THE TASK: Reproduce exactly the lines from the one that holds "You are a computer-use" through the last line of the entries, both ends included, but not the pictures.

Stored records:
--- START ---

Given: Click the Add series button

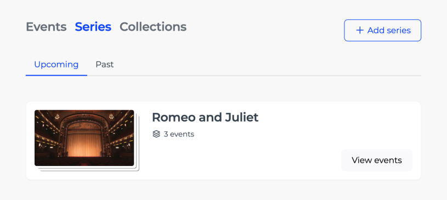Looking at the screenshot, I should tap(383, 30).
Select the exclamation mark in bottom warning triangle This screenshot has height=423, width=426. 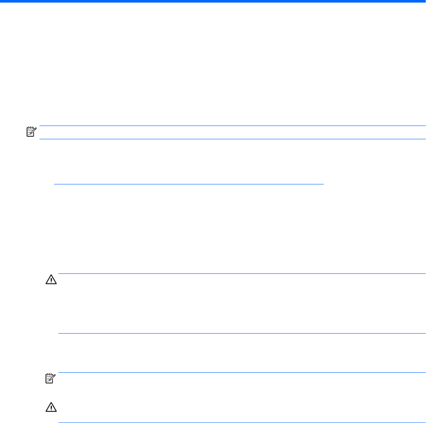pos(51,408)
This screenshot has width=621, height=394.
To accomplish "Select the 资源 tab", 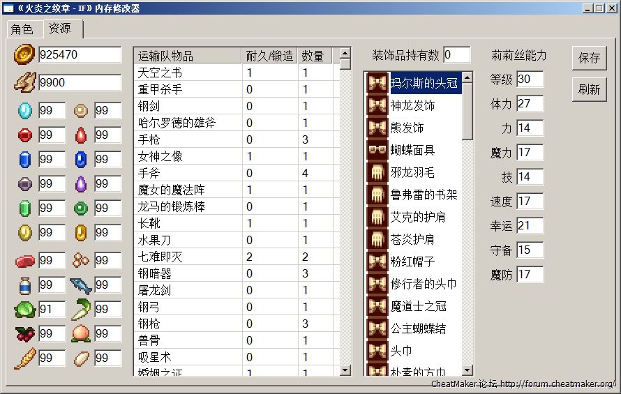I will pos(60,28).
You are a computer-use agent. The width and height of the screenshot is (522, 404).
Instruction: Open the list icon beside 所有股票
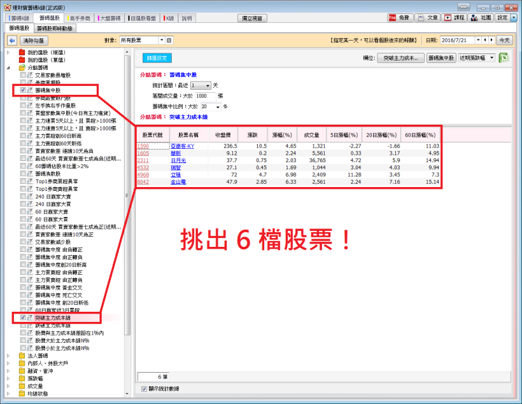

--- END ---

ANSWER AREA:
You are a computer-use agent. The width and height of the screenshot is (522, 404).
Instruction: Open the list icon beside 所有股票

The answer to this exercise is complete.